Spaccio e latitanza, sei arresti al Parco Verde nel gruppo di “Tonino ‘a munnezza”

Le indagini partirono dall’omicidio di un esponente del clan Moccia di Afragola


CAIVANO – Alle prime ore di stamane, le Squadre Mobili di Roma e Napoli hanno eseguito un’ordinanza di custodia cautelare in carcere emessa dal gip presso il tribunale di Napoli, su richiesta della Direzione Distrettuale Antimafia, nei confronti di 6 appartenenti ad un sodalizio criminoso operante nel Parco Verde di Caivano, ritenuti responsabili, a vario titolo, di associazione per delinquere finalizzata al traffico illecito di stupefacenti, favoreggiamento alla latitanza e spaccio di sostanze stupefacenti, con l’aggravante di cui all’articolo 7.

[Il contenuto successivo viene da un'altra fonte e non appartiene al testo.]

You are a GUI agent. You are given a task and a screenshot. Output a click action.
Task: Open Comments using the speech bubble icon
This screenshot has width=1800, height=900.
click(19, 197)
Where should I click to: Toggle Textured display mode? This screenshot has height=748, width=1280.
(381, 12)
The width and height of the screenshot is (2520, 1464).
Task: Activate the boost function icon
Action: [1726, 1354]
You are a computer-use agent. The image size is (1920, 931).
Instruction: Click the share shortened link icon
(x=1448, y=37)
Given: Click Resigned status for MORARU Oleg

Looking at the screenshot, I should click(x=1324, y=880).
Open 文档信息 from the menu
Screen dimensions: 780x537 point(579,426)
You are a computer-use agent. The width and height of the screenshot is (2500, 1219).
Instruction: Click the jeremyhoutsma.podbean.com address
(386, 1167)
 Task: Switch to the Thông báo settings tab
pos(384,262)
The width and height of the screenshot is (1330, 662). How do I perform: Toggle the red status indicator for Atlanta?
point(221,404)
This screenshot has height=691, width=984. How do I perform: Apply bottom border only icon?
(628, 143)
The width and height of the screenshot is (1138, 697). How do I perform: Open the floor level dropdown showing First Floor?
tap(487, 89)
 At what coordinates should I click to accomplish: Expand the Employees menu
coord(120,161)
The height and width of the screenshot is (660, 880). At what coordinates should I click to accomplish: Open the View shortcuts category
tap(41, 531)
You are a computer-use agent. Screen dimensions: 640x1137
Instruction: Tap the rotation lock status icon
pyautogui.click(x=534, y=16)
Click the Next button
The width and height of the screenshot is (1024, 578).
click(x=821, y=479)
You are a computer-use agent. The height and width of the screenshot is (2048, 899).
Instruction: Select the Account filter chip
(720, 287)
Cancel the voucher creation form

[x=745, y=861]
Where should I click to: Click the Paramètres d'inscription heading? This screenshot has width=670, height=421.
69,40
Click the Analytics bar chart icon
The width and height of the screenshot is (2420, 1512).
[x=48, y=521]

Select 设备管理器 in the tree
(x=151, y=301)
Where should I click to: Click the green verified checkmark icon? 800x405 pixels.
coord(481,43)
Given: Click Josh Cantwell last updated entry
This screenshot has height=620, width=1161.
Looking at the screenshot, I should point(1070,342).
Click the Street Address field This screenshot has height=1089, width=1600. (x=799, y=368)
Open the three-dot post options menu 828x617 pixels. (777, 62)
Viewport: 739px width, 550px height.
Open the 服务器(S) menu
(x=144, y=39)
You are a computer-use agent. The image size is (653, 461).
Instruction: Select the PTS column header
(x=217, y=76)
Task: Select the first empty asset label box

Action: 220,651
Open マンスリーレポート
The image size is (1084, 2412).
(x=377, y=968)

L’odierno provvedimento restrittivo trae origine dalle indagini svolte a seguito dell’omicidio di Modestino Pellino, esponente del clan Moccia di Afragola, ucciso a colpi d’arma da fuoco a Nettuno il 24 luglio 2012; all’epoca dei fatti Pellino era sottoposto alla misura della sorveglianza speciale di Pubblica Sicurezza, con obbligo di soggiorno a Nettuno.

Le investigazioni, corroborate dalle dichiarazioni di collaboratori di giustizia, hanno fatto piena luce sulle attività di gestione delle piazze di spaccio del Parco Verde di Caivano, territorio controllato militarmente dalla pericolosa associazione facente capo ad Antonio Ciccarelli, detto “Tonino ‘a munnezza”.